Coarse-Grained Modeling of the HIV–1 Protease Binding Mechanisms: II. Folding Inhibition

Evolutionary and structurally conserved fragments 24–34 and 83–93 from each of the HIV–1 protease (HIV–1 PR) monomers constitute the critical components of the HIV–1 PR folding nucleus. It has been recently discovered that the peptide with the amino acid sequence NIIGRNLLTQI identical to the corresponding segment 83–93 of the HIV–1 PR monomer, can inhibit folding of HIV–1 PR. We have previously shown that this peptide can form stable complexes with the folded HIV–1 PR monomer by targeting the conserved segment 24–34 of the folding nucleus (folding inhibition) and by interacting with the antiparallel termini

β

–sheet region (dimerization inhibition).

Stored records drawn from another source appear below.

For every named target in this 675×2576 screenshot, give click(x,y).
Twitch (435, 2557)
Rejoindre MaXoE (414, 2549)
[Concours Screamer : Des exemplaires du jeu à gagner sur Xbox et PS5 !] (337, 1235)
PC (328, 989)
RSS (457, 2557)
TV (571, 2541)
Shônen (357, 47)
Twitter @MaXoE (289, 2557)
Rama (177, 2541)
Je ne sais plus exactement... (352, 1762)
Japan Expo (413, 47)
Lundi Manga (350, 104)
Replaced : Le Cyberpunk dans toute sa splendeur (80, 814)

In this follow-up study, we propose a generalized, coarse–grained model of the folding inhibition based simulations with an ensemble of both folded and partially unfolded HIV–1 PR conformational states. Using a dynamic equilibrium between low–energy complexes formed with the folded and partially unfolded HIV–1 PR monomers, the NIIGRNLLTQI peptide may effectively intervene with the HIV–1 PR folding and dimerization. The performed microscopic analysis reconciles the experimental and computational results and rationalizes the molecular basis of folding inhibition.